В один из выходных дней Алексей Петрович занемог. Подскочило давление, что-то сдавило в груди – в общем, было нехорошо. Он отпросился у супруги от поездки на дачу и с удовольствием предвкушал просмотр футбола и приятное ничегонеделанье. Ирина Владимировна уехала, и здоровье Алексея Петровича резко пошло на поправку. Он решил приготовить что-нибудь вкусное, накрыть стол для себя одного, махнуть рюмочку-другую и посмотреть какой-нибудь пошлый голливудский боевик. Дети разъехались на каникулы, и глава семейства наслаждался одиночеством. В стандартной квартире при наличии энергичной супруги такое счастье выпадало не часто.
За красиво сервированным журнальным столиком Алесей Петрович, сопереживая Брюсу Виллису, уже доедал вреднейшую с точки зрения жены свиную отбивную. И тут в дверь неожиданно позвонили. Это была соседка с верхнего этажа, презираемая Ириной Владимировной за свободный нрав и наличие ребенка при отсутствии официального мужа.
- Извините, пожалуйста, вы не могли бы посмотреть на балконе мое белье? Знаете, ветром унесло прямо на ваш балкон.
Алексей Петрович, радуясь тому, что это просто соседка с пустяковой просьбой, предложил:
- Конечно, посмотрю. Да вы пройдите, не на пороге же стоять!
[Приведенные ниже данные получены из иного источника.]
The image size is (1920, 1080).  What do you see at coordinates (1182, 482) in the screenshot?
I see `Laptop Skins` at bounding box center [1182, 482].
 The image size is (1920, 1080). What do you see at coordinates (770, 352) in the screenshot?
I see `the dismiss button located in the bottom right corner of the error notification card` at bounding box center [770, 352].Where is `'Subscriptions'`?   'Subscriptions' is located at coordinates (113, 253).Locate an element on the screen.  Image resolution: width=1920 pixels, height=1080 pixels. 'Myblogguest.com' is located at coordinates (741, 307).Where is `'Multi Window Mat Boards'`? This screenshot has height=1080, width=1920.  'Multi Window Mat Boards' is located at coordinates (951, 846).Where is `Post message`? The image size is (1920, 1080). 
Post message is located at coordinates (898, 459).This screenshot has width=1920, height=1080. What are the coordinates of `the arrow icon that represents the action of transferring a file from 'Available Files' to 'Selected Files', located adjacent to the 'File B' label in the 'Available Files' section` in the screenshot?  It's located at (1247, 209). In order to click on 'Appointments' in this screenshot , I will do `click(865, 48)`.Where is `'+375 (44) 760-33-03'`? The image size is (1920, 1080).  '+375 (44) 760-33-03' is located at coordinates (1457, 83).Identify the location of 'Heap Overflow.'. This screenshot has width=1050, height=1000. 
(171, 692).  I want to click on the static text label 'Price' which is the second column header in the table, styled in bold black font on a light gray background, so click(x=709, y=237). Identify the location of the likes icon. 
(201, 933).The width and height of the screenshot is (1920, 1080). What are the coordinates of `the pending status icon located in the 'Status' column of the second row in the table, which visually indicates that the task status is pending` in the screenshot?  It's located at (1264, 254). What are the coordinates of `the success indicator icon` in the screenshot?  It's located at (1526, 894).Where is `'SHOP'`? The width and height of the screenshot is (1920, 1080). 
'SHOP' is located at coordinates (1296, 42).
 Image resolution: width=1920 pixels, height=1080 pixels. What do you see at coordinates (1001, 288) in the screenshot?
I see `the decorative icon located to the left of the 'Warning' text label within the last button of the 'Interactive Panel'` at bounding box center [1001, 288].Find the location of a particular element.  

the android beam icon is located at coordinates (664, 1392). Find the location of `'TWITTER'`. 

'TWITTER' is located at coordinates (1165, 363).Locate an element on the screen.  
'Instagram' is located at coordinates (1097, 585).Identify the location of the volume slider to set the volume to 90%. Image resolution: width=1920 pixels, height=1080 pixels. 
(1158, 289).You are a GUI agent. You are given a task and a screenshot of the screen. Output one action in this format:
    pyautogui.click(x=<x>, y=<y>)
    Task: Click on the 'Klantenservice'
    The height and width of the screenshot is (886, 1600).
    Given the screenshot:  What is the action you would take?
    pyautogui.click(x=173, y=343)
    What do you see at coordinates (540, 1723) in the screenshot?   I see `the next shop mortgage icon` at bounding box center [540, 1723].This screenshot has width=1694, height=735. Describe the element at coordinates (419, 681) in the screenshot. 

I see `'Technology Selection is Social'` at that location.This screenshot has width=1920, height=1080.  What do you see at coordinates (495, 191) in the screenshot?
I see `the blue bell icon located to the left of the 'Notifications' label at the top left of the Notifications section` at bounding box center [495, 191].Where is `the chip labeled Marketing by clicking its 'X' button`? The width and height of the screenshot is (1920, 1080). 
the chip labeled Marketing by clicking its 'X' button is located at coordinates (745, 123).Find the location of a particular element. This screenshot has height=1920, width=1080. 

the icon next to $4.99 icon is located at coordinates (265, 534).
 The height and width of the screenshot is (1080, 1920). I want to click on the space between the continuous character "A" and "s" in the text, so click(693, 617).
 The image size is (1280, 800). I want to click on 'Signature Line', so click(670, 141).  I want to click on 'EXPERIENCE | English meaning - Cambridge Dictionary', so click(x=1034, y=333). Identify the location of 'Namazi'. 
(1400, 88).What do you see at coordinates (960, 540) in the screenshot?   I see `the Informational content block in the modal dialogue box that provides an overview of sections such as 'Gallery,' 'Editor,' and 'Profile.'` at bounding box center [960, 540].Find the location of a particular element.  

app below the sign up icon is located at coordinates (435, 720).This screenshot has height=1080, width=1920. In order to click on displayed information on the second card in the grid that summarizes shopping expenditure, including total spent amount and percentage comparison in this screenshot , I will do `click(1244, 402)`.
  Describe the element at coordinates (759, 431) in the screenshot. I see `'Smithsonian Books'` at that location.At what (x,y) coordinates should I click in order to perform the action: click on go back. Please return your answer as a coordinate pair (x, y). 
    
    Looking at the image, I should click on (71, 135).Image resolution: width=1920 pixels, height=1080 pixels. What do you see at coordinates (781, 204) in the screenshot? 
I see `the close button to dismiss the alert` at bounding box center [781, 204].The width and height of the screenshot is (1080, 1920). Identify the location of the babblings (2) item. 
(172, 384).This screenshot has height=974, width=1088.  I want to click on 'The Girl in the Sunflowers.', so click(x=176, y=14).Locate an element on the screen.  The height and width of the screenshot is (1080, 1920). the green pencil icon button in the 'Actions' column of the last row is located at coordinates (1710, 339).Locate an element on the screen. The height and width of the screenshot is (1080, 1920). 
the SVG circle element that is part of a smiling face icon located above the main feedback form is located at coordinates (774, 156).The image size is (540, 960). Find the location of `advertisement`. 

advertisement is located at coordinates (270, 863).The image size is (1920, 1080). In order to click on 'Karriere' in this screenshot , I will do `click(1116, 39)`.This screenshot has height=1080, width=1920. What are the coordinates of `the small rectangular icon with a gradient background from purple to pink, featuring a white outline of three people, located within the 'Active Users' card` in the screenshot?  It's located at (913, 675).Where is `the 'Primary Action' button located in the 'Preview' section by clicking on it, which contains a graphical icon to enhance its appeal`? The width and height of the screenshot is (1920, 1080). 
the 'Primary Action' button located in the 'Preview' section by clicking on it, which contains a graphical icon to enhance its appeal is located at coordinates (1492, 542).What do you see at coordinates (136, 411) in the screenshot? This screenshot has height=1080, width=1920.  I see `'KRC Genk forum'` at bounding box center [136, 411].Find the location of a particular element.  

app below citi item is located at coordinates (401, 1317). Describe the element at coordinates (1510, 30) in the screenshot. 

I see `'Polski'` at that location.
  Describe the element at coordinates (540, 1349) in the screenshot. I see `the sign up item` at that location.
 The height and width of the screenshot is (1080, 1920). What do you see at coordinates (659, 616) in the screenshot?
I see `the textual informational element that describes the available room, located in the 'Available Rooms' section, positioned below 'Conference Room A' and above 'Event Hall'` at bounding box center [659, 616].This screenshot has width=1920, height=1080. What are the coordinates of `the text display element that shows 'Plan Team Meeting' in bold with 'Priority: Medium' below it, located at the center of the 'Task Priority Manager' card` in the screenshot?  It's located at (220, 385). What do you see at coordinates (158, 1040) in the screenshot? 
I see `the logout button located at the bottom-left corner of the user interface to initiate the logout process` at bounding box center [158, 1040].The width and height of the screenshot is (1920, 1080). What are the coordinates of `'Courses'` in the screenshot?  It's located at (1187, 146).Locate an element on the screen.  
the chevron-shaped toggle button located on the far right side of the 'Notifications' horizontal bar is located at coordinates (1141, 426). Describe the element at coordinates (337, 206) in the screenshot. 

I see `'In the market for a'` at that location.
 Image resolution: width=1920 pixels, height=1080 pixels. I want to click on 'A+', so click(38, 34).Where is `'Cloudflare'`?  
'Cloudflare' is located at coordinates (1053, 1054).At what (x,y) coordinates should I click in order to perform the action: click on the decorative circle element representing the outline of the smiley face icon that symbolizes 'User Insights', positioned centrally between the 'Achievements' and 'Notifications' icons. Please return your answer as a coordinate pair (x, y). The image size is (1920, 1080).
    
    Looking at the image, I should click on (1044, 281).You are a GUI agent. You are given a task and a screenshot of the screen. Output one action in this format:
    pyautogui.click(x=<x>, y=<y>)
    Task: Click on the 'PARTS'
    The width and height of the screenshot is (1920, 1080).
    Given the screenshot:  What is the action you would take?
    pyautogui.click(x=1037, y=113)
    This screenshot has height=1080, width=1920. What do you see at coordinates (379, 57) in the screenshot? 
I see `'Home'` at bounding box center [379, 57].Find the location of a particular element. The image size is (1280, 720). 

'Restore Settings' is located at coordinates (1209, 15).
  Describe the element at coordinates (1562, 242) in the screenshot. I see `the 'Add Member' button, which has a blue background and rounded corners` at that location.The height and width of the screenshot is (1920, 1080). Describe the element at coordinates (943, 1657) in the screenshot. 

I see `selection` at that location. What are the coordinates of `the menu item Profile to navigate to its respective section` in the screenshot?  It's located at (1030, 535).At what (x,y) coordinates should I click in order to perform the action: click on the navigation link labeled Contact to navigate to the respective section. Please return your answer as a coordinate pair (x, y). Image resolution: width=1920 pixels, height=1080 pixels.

Соседка вошла в квартиру. Алесей Петрович отправился на балкон и действительно увидел на полу прозрачные женские трусики, каких его супруга отродясь не носила. Он вышел в коридор, чтобы отдать их соседке, и тут приоткрытая дверь распахнулась, и на пороге возникла она, Ирина Владимировна, собственной персоной.
Соседка не растерялась:
- Ой, здравствуйте, представляете, а у меня ветром на ваш балкон белье унесло. Хорошо, ваш муж дома был…
- Белье, говоришь? – заревела Ирина Владимировна, надвигаясь на нее словно танк.
Соседка благоразумно схватила свои трусики и бросилась бежать.
В тот вечер Алесей Петрович узнал о себе много нового. «Кобель» было самым ласковым словом из всех, сказанных женой в его адрес. Он сел в любимое кресло и попытался, как обычно, отключиться. Но почему-то не получалось. А супругу несло все дальше и дальше. Закончив с моральным обликом мужа, она перешла к его отцовским качествам, затем к умению добывать деньги, а потом, окончательно высказавшись и не умея остановиться, вдруг вспомнила молодость.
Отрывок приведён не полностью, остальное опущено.